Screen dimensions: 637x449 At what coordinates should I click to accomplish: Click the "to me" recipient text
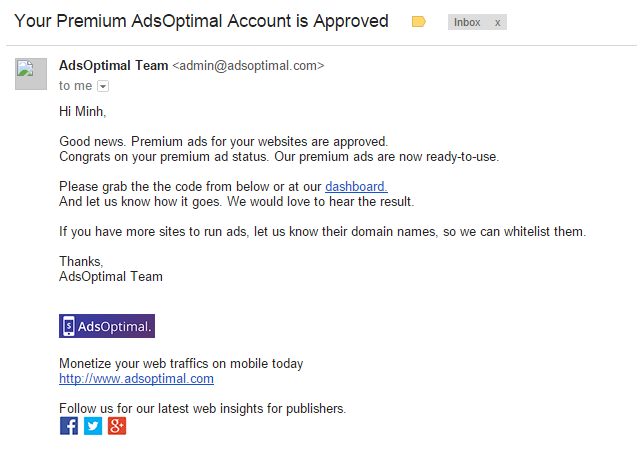75,86
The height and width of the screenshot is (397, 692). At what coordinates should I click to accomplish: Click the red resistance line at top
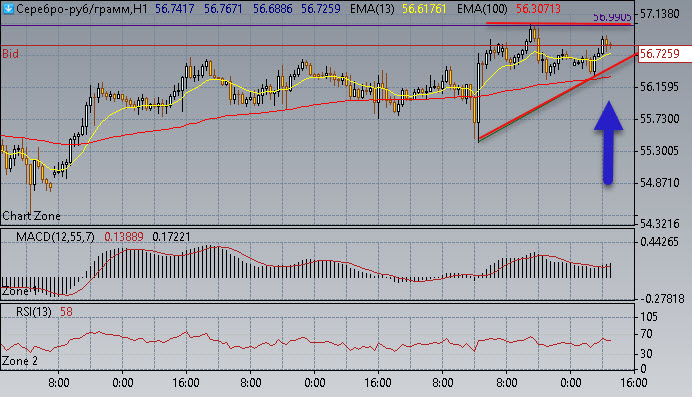tap(558, 23)
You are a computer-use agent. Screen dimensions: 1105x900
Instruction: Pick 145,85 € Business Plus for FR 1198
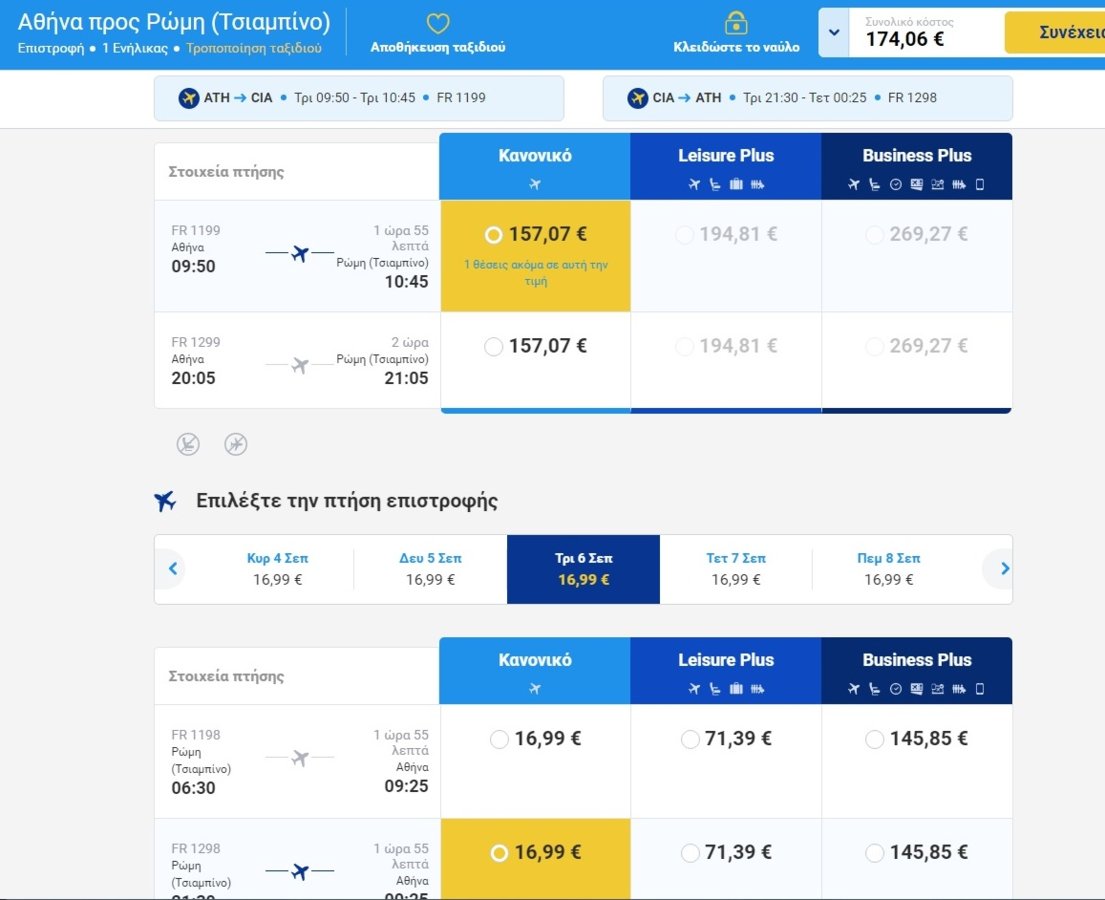point(874,740)
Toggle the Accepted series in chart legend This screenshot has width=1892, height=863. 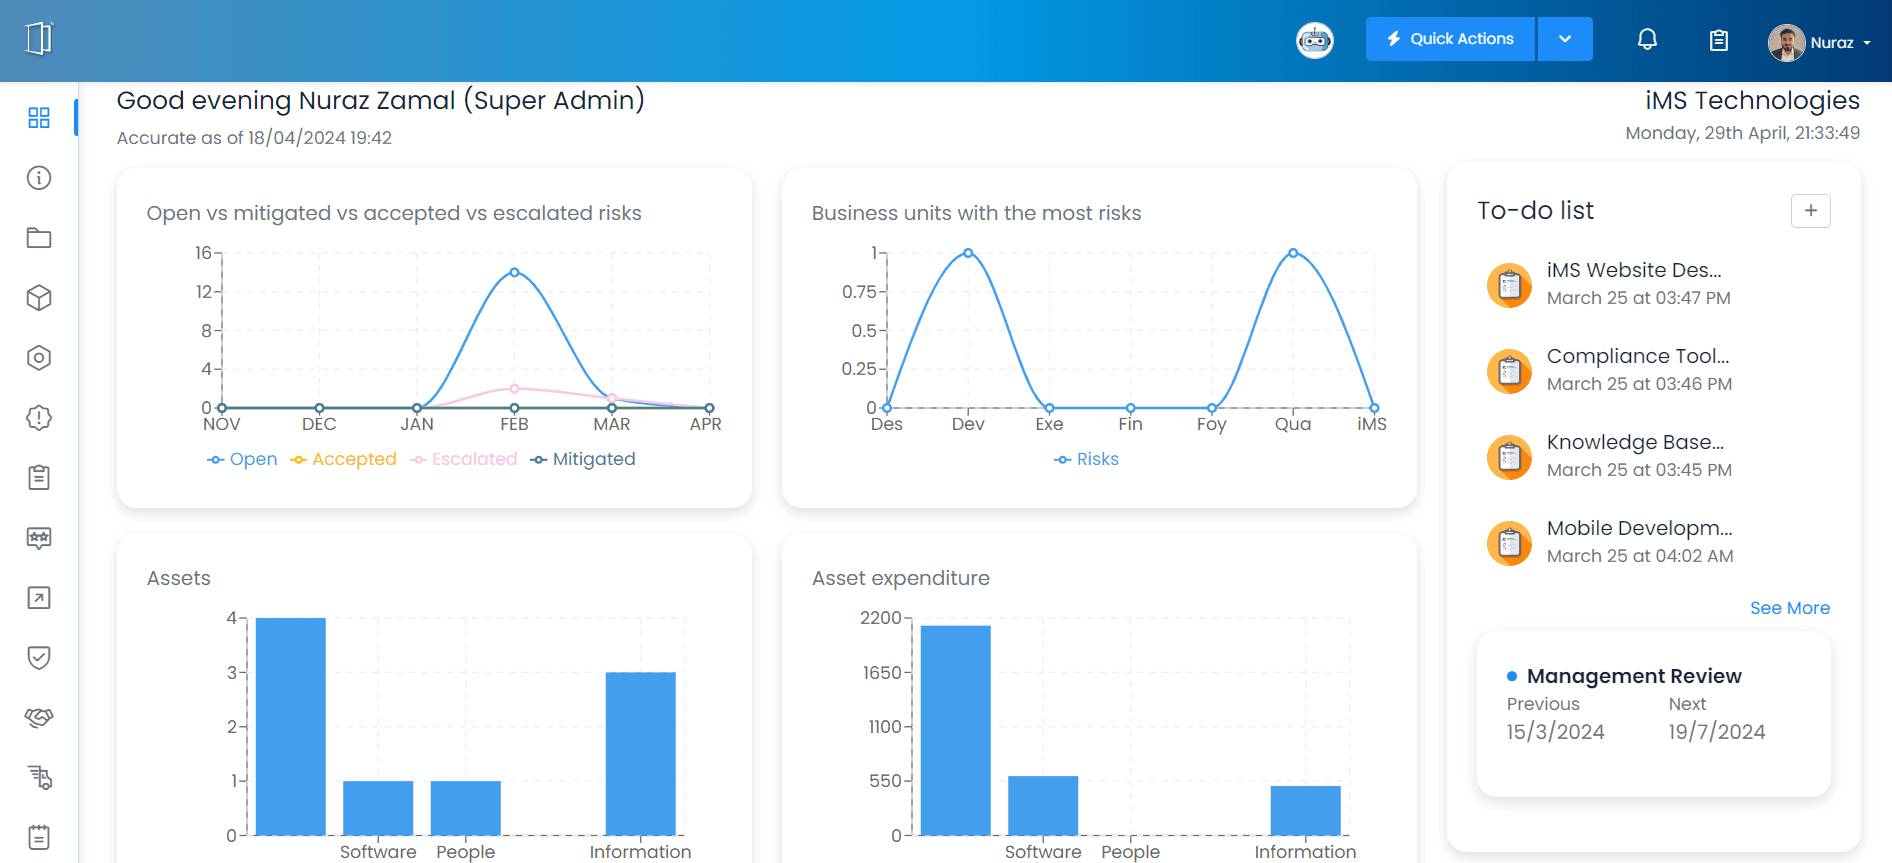tap(343, 459)
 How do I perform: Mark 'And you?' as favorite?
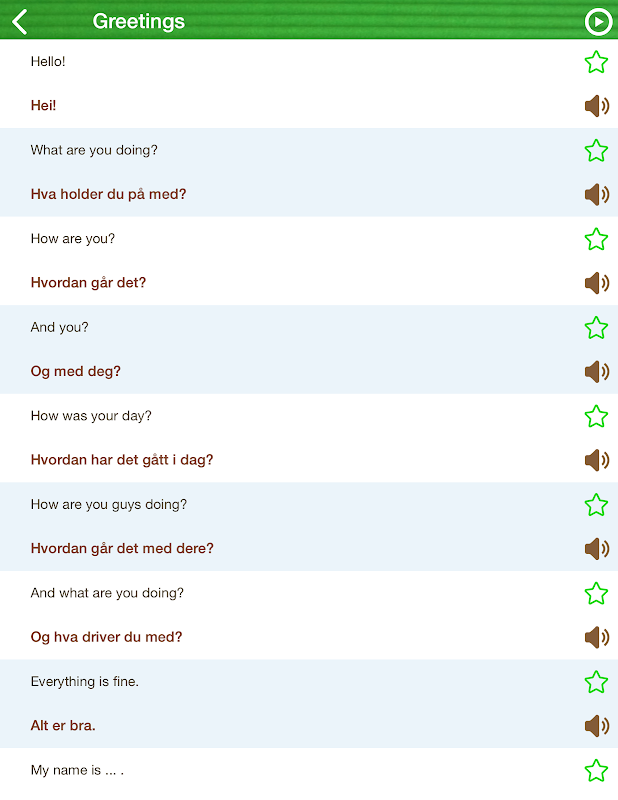[x=596, y=328]
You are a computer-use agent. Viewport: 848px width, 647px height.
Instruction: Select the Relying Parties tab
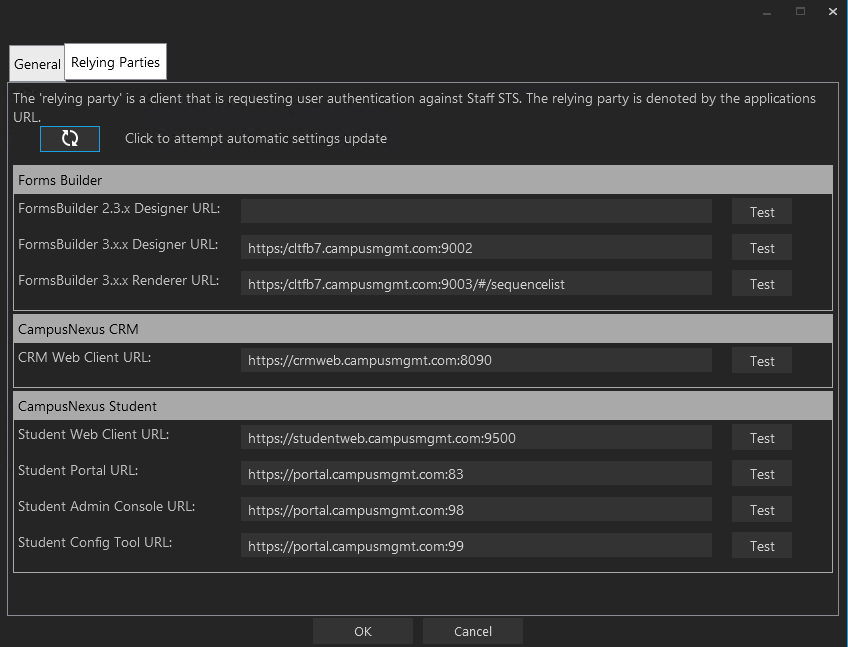[x=115, y=61]
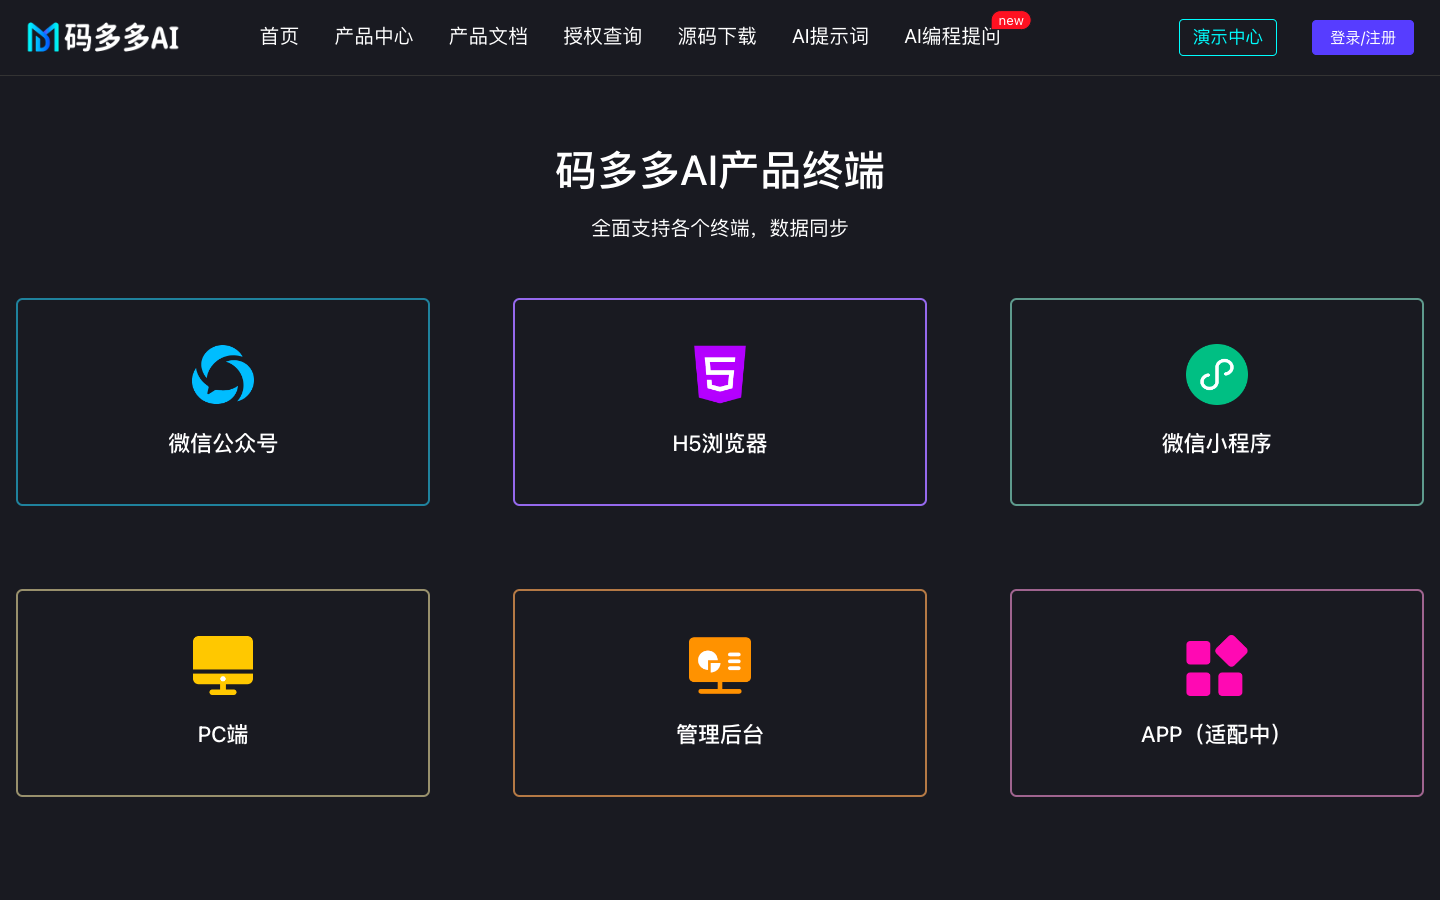1440x900 pixels.
Task: Click the 码多多AI logo
Action: 103,37
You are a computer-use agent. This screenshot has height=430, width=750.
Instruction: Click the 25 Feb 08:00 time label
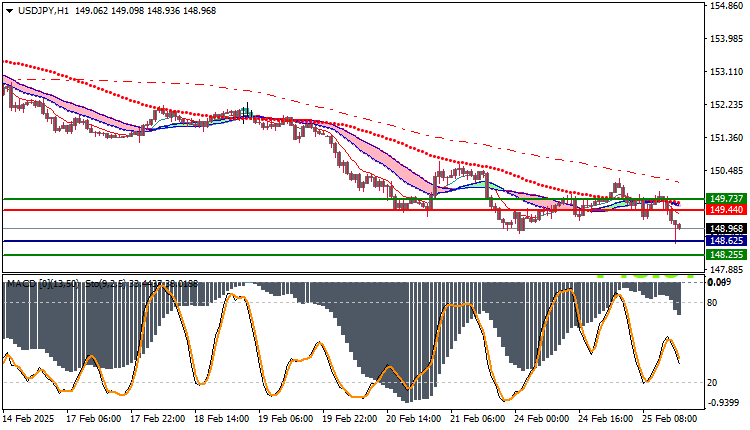tap(670, 418)
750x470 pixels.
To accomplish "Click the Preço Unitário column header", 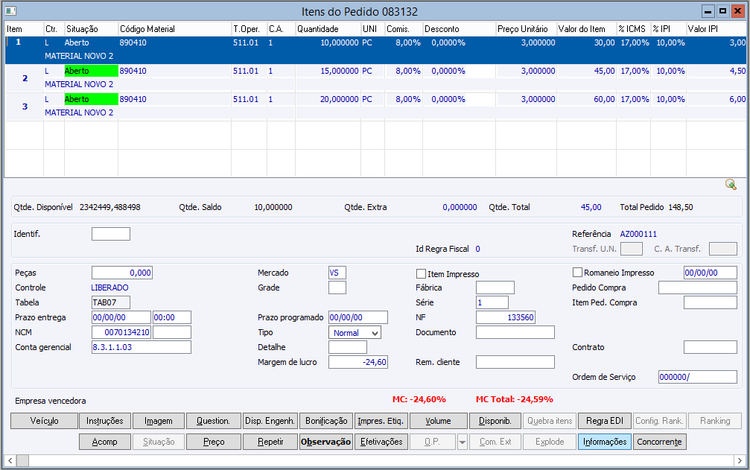I will click(524, 30).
· · · · ·
BRIEF >> In the entries above, find the line that contains "You are a computer-use agent. Screen", then repeat exactly every line from the first one through that line, with no pictures.

RESULT >>
Screen dimensions: 637x449 At what coordinates should I click to accomplish: Click the "to me" recipient text
75,86
The height and width of the screenshot is (397, 692). At what coordinates should I click to accomplish: Click the red resistance line at top
tap(558, 23)
You are a computer-use agent. Screen dimensions: 1105x900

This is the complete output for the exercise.